We have not found an association between number of meals and GL of meals. The definition of “satiety,” as per Blundell and Burley [49], Hsu et al. [40], and Gerstein et al. [5], includes two terms with different meanings. The term “satiety” means absence of appetite between meals, thus contributing for a lesser number of meals, and the term “satiation” means a sensation of satisfaction which contributes for the patient to stop eating during the meal. This study indicated a possible relation of the GL to “satiation,” and not to “satiety.” Low GL meals have contributed for a sensation of satiation which may have contributed for a lesser calorie intake, but there was no relation to satiety (lesser number of meals).

There was no correlation of fibers to GL. The low average quantity consumed by the patients may be one of the reasons of this lack of correlation. The mechanic restriction in the gastric pouch is one of the factors that makes it difficult to increase the quantity of fibers in the diet. On the other hand, fiber composition data of tables are usually limited and this may also have contributed for the low fiber values consumed by patients.

In the multiple linear regression analysis, it was observed that the GL of meals and the quantity of carbohydrate in grams have great influence over the weight loss of these patients, thus being held accountable for 63% of the AMWL in this population. It was observed that the AMWL decreases 1.5 percentage points for every 10-unit increment on GL, and that it decreases 0.1 percentage point for every 1-carbohydrate-gram increment on the diet.
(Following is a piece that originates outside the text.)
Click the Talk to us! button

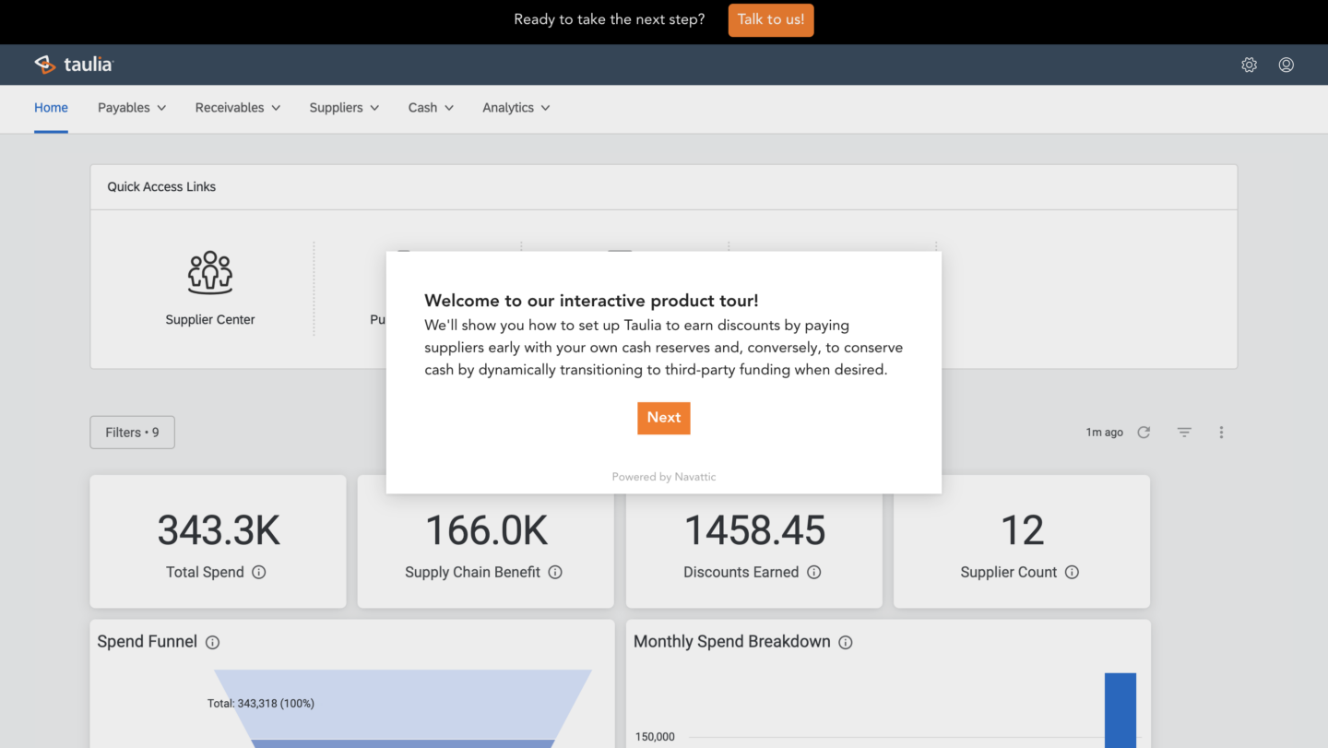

An important bias in this study is that the researcher is also the nutritionist who follows up the group of patients. Such fact may have altered the answers of patients. They may have increased the protein content of meals for knowing that such habit is important for their nutritional state, and they may also have omitted the consumption of sweets, alcohol, and other highly caloric foods with no nutritional value.

Conclusion

The study suggested that the usage of meal GL calculation and management of the quantity of daily consumed carbohydrate may be useful tools in the nutritional follow-up of patients who underwent bariatric surgery (RYGB). We found that these two variables are held accountable for 63% of the AMWL. For every 10-unit decrement in the GL, there is an increase of two percentage points in the monthly weight loss. A higher quantity of daily calories proceeding form proteins was also related to higher weight loss. A higher quantity of proteins is also associated to a lesser-glycemic-load meal, whereas an increase in the diet’s quantity of carbohydrate correlates to a higher glycemic load. Thus, in addition to the nutritional characteristics already addressed currently in the diet guidance of these patients—such as daily kilocalories, proteins, lipids, vitamins, minerals, fibers, diet fractionation—the glycemic load of meals and the quantity of daily consumed carbohydrate are diet characteristics that may be of help to lesser calorie intake and adequate weight loss.